L’altro giorno mi sono reso conto che la maggior parte delle persone pensa in termini assoluti rispetto alla propria carriera. “Sarò un commerciale”, “Lavorerò per Bending Spoons”, “Voglio fare il designer”. Io ho sempre pensato alla mia carriera come una serie di progetti, non lavori.
Progetti… che vanno immaginati, costruiti (messi a terra direbbe qualcuno), van trovati i soldi per farli e poi van fatti davvero, implementati, misurati e soprattutto, conclusi. Alcuni progetti prendono vita propria e vanno per la loro strada, altri esplodono come fuochi d’artificio e poi scompaiono nel nulla, come se non fossero mai esistiti. Ma i progetti, uno dopo l’altro, molti in contemporanea, hanno segnato la mia carriera. Fortunatamente, il mondo intorno a me ha cooperato e la nostra cultura si è spostata lentamente dal concetto di “lavoro strutturato, a tempo indeterminato, come se fosse una scelta, una vocazione” ai PROGETTI.
Ho avuto una approccio in due momenti.
Il primo è stato trovare un compagno, un partner, un modo per non sentirmi solo, qualcuno a cui assegnare il ruolo da protagonista sulla scena, ritagliandomi spesso il ruolo di braccio operativo, di progettista dietro le quinte, di operatore della cabina di regia, di operatore sul campo.
Questo spesso ha comportato un disallineamento, una mancanza di equità del rapporto, che all’aumentare del carico di lavoro spesso non corrispondeva alle gratificazioni intermedie o alla gratificazione finale. I soldi.
Il secondo è la creazione di una rete di connessioni, tecnologie e confidenza nelle capacità dei team che, progetto dopo progetto, ho imparato a creare e governare. Perché nessun progetto è abbastanza piccolo da poter fare tutto da solo. La complessità, le tempistiche e le nicchie affollate di professionisti sono diventati la mia passione.
Le fasi dei progetti:
- ostacolo creativo
- visione dei risultati sperati
- condivisione della visione
- essere respinti
- trovare una casa, un posto, un senso
- prototipare e costruire
- revisionare e modificare
- lancio
- propagazione e crescita
- lasciar andare
sono un ciclo che nella mia vita ho amato in ogni sfaccettatura e ad ogni fallimento. Questa fasi sono il mio compito, il mio lavoro, la materia di cui sono fatto.

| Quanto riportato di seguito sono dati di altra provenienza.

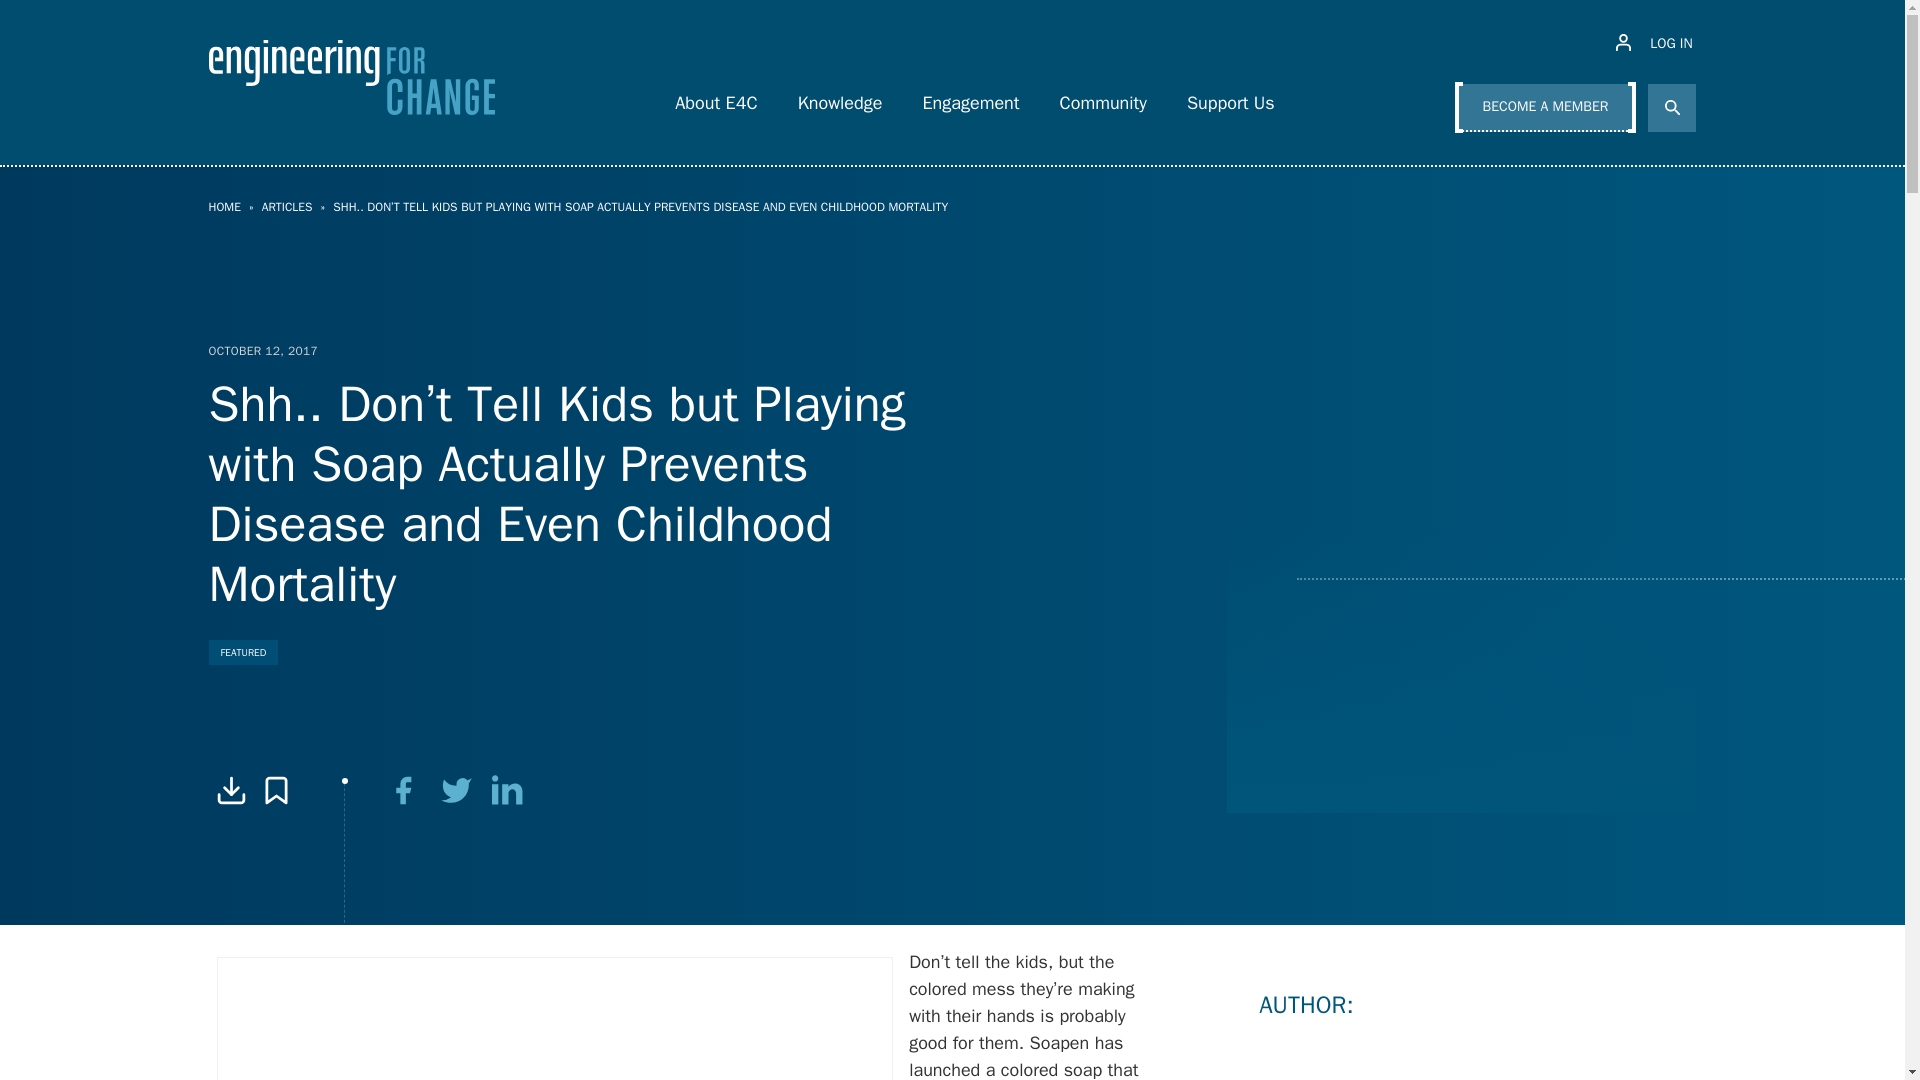 This screenshot has height=1080, width=1920. What do you see at coordinates (508, 790) in the screenshot?
I see `linkedin` at bounding box center [508, 790].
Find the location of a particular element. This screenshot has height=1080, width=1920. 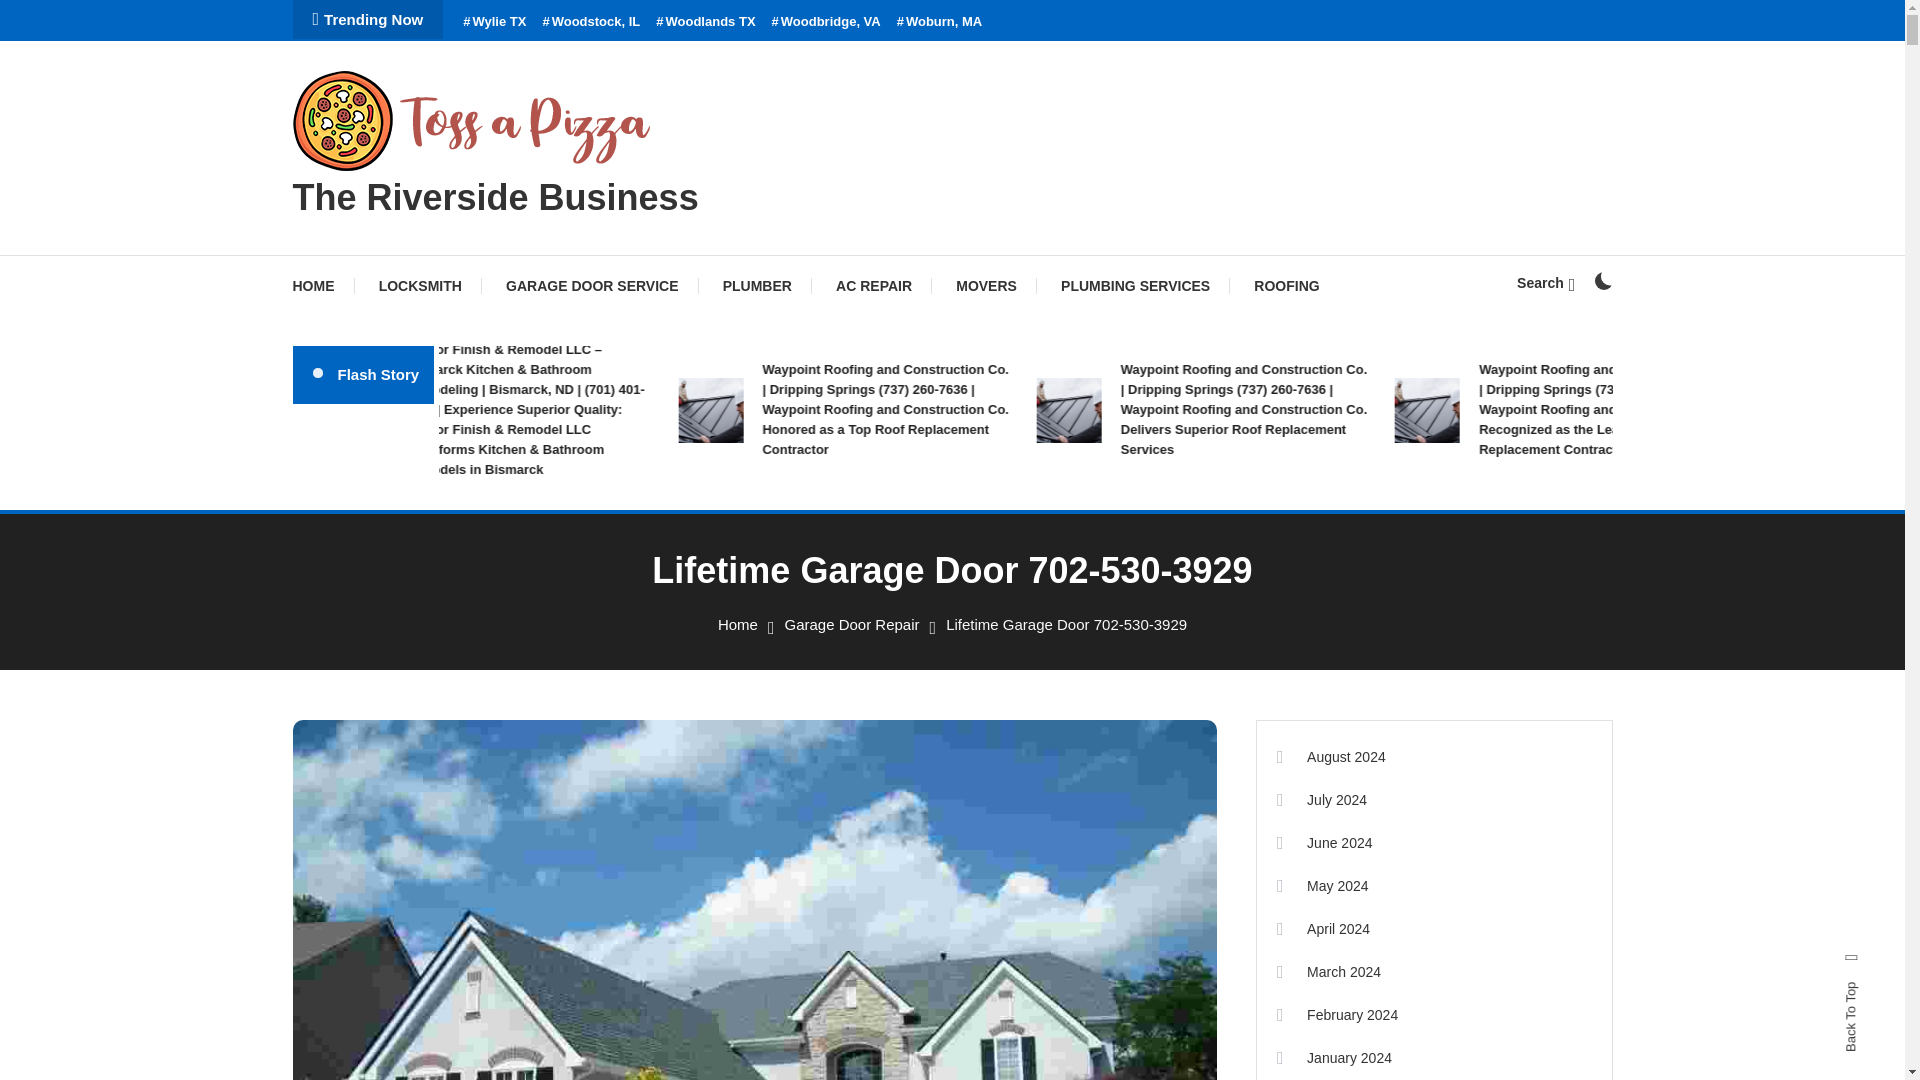

Search is located at coordinates (1014, 573).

Nel tempo, il modo di progettare è cambiato. Grazie a strumenti digitali, confronti internazionali, piattaforme di microlavoro e intelligenze artificiali, costruire progetti è diventato più economico. Se vuoi pubblicare qualcosa, ci sono piattaforme pronte, se vuoi distribuire un video, ci sono contenitori per ogni tipo di pubblico, se vuoi che qualcosa venga disegnato non devi conoscere un illustratrice, tutto questo è meno “caro” di 20 anni fa, ma è tutto più disperso, frammentato e spesso il rischio di perdere coerenza è alto.
Lanciare un prodotto è sempre più facile, la pubblicità ha una manciata di fornitori efficaci che conoscono benissimo il loro pubblico, senza bisogno di agenzie intermediarie o guru del marketing.
Dall’altra parte di queste semplificazioni e risparmi economici, scavare in profondità una tematica o un bisogno è sempre più difficile, perché qualcuno lo ha già fatto prima di te.
Per me il trucco non è mai rappresentare il cliente o l’editore o il venditore.
Il trucco è che il progetto parli per il progetto, che sia auto esplicativo. Che tutti i pezzi vadano al loro posto nel tempo di propagazione.
Mi sono accorto che negli anni, ogni progetto diventava sempre più personale, sempre più mio. La mancanza di controllo dall’alto è stata affascinante. Più aumentava la mia confidenza in persone e strumenti, meno il cliente sentiva il bisogno di controllare ogni fase del lavoro.
L’unica persona con cui c’era un controllo reciproco è sempre stato il partner che sceglievo per ogni progetto.
Non è sempre semplice lanciare al pubblico il lavoro autonomo e non supervisionato dal cliente, ma quando abbiamo avuto la serenità di poterlo fare, i risultati hanno sempre soddisfatto le aspettative.
Sono tanti i progetti a cui ho lavorato nei quasi 25 anni di lavoro.
Non vedo l’ora di poterli elencare tutti qui sotto, ma per ora questo resta un post interrotto.